Inferior vena cava filters, also known as IVC filters, are medical devices that were developed for use in patients who are at risk for blood clots but who aren’t able to take medications for their treatment. The devices have become very popular because once implanted in the body’s largest vein (the inferior vena cava), they catch clots that travel from other parts of the body and prevent them from entering the heart or lungs, where they would be deadly. But the devices have been linked to a number of serious and often fatal side effects, and now two studies have raised additional concerns about their use.
The first study on IVC filters was conducted by researchers at Humana Inc., who found that the devices are being used far more than is medically necessary and that this is particularly true for those patients who are in managed care. The Humana study discovered that the device was being implanted in patients who were taking anticoagulants. This is both specifically contradictory to its clinical practice guidelines and a great concern because the study also showed that those who had the device implanted were at higher risk for needing hospitalization again in the future than those who did not have the IVC filters implanted. It also found that only a small percentage of patients who had the IVC filters implanted actually had them removed.
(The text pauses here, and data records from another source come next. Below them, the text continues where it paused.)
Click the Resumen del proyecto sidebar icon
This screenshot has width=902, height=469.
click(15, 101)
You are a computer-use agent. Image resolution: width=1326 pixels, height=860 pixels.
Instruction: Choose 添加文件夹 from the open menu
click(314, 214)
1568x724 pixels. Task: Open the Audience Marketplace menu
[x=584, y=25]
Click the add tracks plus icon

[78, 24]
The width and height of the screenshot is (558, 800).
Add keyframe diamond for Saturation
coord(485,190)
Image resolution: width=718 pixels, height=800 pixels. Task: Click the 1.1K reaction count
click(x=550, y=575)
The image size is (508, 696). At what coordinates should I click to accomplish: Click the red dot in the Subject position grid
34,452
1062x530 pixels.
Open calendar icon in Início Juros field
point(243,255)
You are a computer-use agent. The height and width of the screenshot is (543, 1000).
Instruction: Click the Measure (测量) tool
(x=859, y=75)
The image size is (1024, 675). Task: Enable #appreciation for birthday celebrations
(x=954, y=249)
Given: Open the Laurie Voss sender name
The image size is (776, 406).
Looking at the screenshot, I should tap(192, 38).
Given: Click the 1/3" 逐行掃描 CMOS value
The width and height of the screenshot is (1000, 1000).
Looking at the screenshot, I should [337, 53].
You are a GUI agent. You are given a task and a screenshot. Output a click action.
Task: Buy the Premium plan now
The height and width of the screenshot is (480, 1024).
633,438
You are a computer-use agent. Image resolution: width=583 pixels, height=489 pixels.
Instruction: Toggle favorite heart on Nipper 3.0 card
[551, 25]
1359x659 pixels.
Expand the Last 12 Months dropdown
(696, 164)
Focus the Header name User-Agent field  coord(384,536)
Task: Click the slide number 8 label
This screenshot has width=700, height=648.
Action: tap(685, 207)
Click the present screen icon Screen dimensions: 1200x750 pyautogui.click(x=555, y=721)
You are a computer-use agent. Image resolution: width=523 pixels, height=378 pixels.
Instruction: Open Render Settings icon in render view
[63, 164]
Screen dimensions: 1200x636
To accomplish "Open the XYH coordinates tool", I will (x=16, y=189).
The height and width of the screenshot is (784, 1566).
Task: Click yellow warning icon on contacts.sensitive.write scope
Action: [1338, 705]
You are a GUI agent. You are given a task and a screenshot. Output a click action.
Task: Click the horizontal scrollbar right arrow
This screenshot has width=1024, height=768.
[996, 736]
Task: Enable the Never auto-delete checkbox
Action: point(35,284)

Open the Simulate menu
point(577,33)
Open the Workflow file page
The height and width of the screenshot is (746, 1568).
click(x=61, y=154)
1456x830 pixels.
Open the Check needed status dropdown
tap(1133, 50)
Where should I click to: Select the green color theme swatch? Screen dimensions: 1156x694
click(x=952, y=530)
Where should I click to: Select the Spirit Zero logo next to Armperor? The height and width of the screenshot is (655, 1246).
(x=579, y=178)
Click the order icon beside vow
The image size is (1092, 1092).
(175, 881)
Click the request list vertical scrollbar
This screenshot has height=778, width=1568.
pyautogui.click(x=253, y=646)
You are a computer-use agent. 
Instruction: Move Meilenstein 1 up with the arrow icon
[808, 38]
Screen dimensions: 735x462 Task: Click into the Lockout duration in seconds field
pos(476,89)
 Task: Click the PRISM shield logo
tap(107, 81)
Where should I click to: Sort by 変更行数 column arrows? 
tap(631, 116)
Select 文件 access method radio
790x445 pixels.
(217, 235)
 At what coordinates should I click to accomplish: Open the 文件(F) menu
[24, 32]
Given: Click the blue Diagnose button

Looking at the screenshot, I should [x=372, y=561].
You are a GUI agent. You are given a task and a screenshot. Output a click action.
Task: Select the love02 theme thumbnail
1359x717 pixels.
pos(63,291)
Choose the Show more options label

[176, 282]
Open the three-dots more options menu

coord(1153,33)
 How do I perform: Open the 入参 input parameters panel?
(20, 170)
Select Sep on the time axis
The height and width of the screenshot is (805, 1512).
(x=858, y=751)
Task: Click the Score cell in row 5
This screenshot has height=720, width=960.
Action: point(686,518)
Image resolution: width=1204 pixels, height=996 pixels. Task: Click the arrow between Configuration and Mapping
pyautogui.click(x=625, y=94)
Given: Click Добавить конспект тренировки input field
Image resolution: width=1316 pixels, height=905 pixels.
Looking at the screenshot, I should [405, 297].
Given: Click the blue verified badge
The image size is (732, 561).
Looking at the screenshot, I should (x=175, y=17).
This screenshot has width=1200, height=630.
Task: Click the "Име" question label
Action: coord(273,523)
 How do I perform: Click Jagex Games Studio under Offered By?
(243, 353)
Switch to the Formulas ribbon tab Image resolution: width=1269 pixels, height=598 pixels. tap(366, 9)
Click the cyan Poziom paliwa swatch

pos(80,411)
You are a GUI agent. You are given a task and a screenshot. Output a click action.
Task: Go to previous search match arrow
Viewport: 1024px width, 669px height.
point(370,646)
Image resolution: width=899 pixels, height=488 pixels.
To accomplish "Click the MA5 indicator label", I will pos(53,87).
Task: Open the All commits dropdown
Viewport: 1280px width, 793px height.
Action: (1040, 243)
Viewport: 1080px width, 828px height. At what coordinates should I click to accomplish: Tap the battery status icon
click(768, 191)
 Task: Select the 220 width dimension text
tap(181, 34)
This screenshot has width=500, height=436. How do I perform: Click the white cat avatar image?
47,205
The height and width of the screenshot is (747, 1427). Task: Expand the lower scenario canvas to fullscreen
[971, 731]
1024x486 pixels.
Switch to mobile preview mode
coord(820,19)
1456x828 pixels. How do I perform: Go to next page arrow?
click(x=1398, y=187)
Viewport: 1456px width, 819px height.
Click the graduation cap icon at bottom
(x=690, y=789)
IVC Filters Are Overused, Difficult to Retrieve, and Potentially Dangerous
The second study on IVC filters confirmed that the devices are retrieved far too infrequently – less than 30% are removed after they have been implanted – and that the more times goes by between implantation and retrieval, the more difficult the surgery becomes. Working with colleagues, Dr. Kush Desai of the Northwestern University Feinberg School of Medicine found that when the IVC filters are in place for more than seven months they become much more difficult to remove, and that standard surgical retrieval techniques have to be abandoned in favor of more advanced methods.
There have been numerous warnings about the IVC filters since they were first approved by the U.S. Food and Drug Administration (FDA). The spider-like metal device has been known to break, allowing metal fragments to move throughout the blood stream and cause harm. In 2014 the agency indicated that if it is not removed between 29 and 54 days after implantation the risks of the device begin to outweigh its benefits.